I heard somewhere this year that the average American reads 17 books per year…  I’m highly skeptical.  Seems like an awfully high number to me.  Unfortunately, I’ve been cursed with a passion for reading but do so at a snail’s pace.  I did not meet my quota for this year, but would like to think that I had some interesting reads.  Mostly fiction this year for some reason.  Well, here’s my list:

Go Ask Alice (214pp)

The Book of Drugs – Mike Doughty (252pp)

The Prophet – Kahlil Gibran (96pp)

The Clockwork Universe, Issac Newton, the Royal Society, and the Birth of the Modern World – Edward Dolnick (387pp)
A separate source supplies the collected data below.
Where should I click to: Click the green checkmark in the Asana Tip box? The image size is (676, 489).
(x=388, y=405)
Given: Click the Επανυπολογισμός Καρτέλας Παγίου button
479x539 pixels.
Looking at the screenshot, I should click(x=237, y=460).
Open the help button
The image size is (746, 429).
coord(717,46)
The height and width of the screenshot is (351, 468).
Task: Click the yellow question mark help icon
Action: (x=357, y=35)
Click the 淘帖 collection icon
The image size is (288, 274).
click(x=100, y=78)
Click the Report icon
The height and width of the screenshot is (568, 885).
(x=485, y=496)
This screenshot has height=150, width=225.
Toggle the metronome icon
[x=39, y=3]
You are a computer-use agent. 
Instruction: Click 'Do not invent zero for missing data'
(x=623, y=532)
Ready Player One – Ernest Cline (374pp)

Lying – Sam Harris (Kindle e-book)

How I Killed Pluto and Why it Had it Coming – Mike Brown (271pp)
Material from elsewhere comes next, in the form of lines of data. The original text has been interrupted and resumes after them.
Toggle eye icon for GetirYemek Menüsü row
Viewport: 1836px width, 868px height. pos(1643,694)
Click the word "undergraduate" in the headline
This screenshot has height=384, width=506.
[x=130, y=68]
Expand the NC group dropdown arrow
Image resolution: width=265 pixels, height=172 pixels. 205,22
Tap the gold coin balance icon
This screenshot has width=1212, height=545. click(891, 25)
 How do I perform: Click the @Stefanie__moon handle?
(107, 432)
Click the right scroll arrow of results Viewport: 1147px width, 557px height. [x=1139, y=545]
Nocturnal – Scott Sigler (567pp)

The Wind Through the Keyhole – Stephen King (309pp)

The House of God – Samuel Shem (380pp)

Help!  A Bear is Eating Me! – Mykle Hansen (129pp)

Fahrenheit 451 – Ray Bradbury (176pp)

Xkcd volume 0 – Randall Munroe (111001pp…lol)

The Dog Stars – Peter Heller (320pp)

12.21 – Dustin Thomason (324pp)

Redshirts – John Scalzi (317pp)

Thanksgiving.  How to Cook it Well – Sam Sifton (125pp)

The (Honest) Truth About Dishonesty – Dan Ariely (285pp, In progress)

I’m Dreaming of a Black Christmas – Lewis Black (178pp, In progress)

Plus about 10 cookbooks!

How did you guys do?  Post your favorites.

Cheers!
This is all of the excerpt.